Exercise description: Nothing is to be altered; the data must be repeated exactly.

Provided entries:
┌──

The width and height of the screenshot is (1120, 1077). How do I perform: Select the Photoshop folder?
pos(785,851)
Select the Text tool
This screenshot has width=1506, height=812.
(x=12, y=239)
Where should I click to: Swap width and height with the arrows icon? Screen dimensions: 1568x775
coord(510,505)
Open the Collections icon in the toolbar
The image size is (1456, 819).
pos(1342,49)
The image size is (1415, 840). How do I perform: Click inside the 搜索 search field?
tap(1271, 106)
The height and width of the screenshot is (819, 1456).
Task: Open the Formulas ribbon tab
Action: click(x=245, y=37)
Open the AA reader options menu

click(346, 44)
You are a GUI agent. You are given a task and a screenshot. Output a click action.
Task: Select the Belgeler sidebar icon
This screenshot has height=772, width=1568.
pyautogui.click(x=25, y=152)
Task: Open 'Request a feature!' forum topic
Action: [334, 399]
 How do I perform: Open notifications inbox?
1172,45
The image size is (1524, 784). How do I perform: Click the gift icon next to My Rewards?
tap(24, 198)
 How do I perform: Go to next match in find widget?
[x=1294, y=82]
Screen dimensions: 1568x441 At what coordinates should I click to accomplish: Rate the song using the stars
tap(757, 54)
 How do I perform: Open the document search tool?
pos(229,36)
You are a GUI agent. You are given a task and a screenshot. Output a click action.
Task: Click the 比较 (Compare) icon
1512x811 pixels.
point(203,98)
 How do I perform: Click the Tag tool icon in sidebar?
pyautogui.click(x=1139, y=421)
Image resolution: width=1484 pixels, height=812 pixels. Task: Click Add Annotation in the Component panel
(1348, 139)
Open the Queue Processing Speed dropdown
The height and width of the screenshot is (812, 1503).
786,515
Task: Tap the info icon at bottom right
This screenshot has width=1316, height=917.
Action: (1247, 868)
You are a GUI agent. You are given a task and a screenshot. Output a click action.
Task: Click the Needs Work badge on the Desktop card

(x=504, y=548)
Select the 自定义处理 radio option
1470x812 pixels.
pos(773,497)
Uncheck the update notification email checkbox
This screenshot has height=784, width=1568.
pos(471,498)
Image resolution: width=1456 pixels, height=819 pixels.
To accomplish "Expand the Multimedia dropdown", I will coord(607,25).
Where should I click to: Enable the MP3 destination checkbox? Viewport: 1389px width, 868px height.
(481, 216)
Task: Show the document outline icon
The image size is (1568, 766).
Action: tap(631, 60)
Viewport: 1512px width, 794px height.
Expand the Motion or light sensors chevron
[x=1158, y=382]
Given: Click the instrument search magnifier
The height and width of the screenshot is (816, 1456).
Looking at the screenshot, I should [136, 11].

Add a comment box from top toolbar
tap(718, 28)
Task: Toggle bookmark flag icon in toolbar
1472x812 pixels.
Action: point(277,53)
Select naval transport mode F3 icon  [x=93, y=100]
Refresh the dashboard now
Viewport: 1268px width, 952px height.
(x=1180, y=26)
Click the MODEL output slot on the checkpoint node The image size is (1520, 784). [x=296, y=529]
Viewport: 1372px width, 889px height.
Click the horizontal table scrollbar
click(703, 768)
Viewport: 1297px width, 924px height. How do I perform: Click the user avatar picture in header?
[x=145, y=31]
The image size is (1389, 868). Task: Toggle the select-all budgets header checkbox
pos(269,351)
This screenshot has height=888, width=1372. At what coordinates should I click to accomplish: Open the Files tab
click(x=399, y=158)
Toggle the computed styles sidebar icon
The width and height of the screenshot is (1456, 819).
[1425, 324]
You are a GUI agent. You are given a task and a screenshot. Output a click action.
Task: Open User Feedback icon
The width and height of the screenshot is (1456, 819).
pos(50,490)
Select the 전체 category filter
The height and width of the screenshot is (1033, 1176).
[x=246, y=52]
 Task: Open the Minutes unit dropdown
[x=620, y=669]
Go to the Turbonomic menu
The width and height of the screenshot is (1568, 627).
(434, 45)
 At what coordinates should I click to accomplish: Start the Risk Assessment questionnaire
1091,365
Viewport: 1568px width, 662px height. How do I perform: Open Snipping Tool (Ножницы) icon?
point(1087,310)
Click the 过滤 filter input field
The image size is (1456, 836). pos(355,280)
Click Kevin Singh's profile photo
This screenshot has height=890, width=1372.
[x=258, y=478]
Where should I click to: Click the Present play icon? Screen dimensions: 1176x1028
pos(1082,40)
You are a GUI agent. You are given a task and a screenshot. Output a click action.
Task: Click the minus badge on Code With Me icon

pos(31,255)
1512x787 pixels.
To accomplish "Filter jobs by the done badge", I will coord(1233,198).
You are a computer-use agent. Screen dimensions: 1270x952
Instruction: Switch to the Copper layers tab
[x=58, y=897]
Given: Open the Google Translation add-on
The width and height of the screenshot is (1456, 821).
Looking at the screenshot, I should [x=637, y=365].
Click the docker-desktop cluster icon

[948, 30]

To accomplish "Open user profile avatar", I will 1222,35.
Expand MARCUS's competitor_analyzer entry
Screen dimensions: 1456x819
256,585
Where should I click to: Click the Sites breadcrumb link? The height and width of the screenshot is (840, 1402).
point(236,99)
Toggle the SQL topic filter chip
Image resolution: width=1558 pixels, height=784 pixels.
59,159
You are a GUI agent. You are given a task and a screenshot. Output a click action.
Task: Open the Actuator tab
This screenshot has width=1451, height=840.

└──

Response to this task:
The width and height of the screenshot is (1120, 1077). How do I perform: Select the Photoshop folder?
pos(785,851)
Select the Text tool
This screenshot has width=1506, height=812.
(x=12, y=239)
Where should I click to: Swap width and height with the arrows icon? Screen dimensions: 1568x775
coord(510,505)
Open the Collections icon in the toolbar
The image size is (1456, 819).
pos(1342,49)
The image size is (1415, 840). How do I perform: Click inside the 搜索 search field?
tap(1271, 106)
The height and width of the screenshot is (819, 1456).
Task: Open the Formulas ribbon tab
Action: click(x=245, y=37)
Open the AA reader options menu

click(346, 44)
You are a GUI agent. You are given a task and a screenshot. Output a click action.
Task: Select the Belgeler sidebar icon
This screenshot has height=772, width=1568.
pyautogui.click(x=25, y=152)
Task: Open 'Request a feature!' forum topic
Action: [334, 399]
 How do I perform: Open notifications inbox?
1172,45
The image size is (1524, 784). How do I perform: Click the gift icon next to My Rewards?
tap(24, 198)
 How do I perform: Go to next match in find widget?
[x=1294, y=82]
Screen dimensions: 1568x441 At what coordinates should I click to accomplish: Rate the song using the stars
tap(757, 54)
 How do I perform: Open the document search tool?
pos(229,36)
You are a GUI agent. You are given a task and a screenshot. Output a click action.
Task: Click the 比较 (Compare) icon
1512x811 pixels.
point(203,98)
 How do I perform: Click the Tag tool icon in sidebar?
pyautogui.click(x=1139, y=421)
Image resolution: width=1484 pixels, height=812 pixels. Task: Click Add Annotation in the Component panel
(1348, 139)
Open the Queue Processing Speed dropdown
The height and width of the screenshot is (812, 1503).
786,515
Task: Tap the info icon at bottom right
This screenshot has width=1316, height=917.
Action: (1247, 868)
You are a GUI agent. You are given a task and a screenshot. Output a click action.
Task: Click the Needs Work badge on the Desktop card

(x=504, y=548)
Select the 自定义处理 radio option
1470x812 pixels.
pos(773,497)
Uncheck the update notification email checkbox
This screenshot has height=784, width=1568.
pos(471,498)
Image resolution: width=1456 pixels, height=819 pixels.
To accomplish "Expand the Multimedia dropdown", I will coord(607,25).
Where should I click to: Enable the MP3 destination checkbox? Viewport: 1389px width, 868px height.
(481, 216)
Task: Show the document outline icon
The image size is (1568, 766).
Action: tap(631, 60)
Viewport: 1512px width, 794px height.
Expand the Motion or light sensors chevron
[x=1158, y=382]
Given: Click the instrument search magnifier
The height and width of the screenshot is (816, 1456).
Looking at the screenshot, I should [136, 11].

Add a comment box from top toolbar
tap(718, 28)
Task: Toggle bookmark flag icon in toolbar
1472x812 pixels.
Action: point(277,53)
Select naval transport mode F3 icon  [x=93, y=100]
Refresh the dashboard now
Viewport: 1268px width, 952px height.
(x=1180, y=26)
Click the MODEL output slot on the checkpoint node The image size is (1520, 784). [x=296, y=529]
Viewport: 1372px width, 889px height.
Click the horizontal table scrollbar
click(703, 768)
Viewport: 1297px width, 924px height. How do I perform: Click the user avatar picture in header?
[x=145, y=31]
The image size is (1389, 868). Task: Toggle the select-all budgets header checkbox
pos(269,351)
This screenshot has height=888, width=1372. At what coordinates should I click to accomplish: Open the Files tab
click(x=399, y=158)
Toggle the computed styles sidebar icon
The width and height of the screenshot is (1456, 819).
[1425, 324]
You are a GUI agent. You are given a task and a screenshot. Output a click action.
Task: Open User Feedback icon
The width and height of the screenshot is (1456, 819).
pos(50,490)
Select the 전체 category filter
The height and width of the screenshot is (1033, 1176).
[x=246, y=52]
 Task: Open the Minutes unit dropdown
[x=620, y=669]
Go to the Turbonomic menu
The width and height of the screenshot is (1568, 627).
(434, 45)
 At what coordinates should I click to accomplish: Start the Risk Assessment questionnaire
1091,365
Viewport: 1568px width, 662px height. How do I perform: Open Snipping Tool (Ножницы) icon?
point(1087,310)
Click the 过滤 filter input field
The image size is (1456, 836). pos(355,280)
Click Kevin Singh's profile photo
This screenshot has height=890, width=1372.
[x=258, y=478]
Where should I click to: Click the Present play icon? Screen dimensions: 1176x1028
pos(1082,40)
You are a GUI agent. You are given a task and a screenshot. Output a click action.
Task: Click the minus badge on Code With Me icon

pos(31,255)
1512x787 pixels.
To accomplish "Filter jobs by the done badge", I will coord(1233,198).
You are a computer-use agent. Screen dimensions: 1270x952
Instruction: Switch to the Copper layers tab
[x=58, y=897]
Given: Open the Google Translation add-on
The width and height of the screenshot is (1456, 821).
Looking at the screenshot, I should [x=637, y=365].
Click the docker-desktop cluster icon

[948, 30]

To accomplish "Open user profile avatar", I will 1222,35.
Expand MARCUS's competitor_analyzer entry
Screen dimensions: 1456x819
256,585
Where should I click to: Click the Sites breadcrumb link? The height and width of the screenshot is (840, 1402).
point(236,99)
Toggle the SQL topic filter chip
Image resolution: width=1558 pixels, height=784 pixels.
59,159
You are a GUI agent. You are given a task and a screenshot. Output a click action.
Task: Open the Actuator tab
This screenshot has width=1451, height=840.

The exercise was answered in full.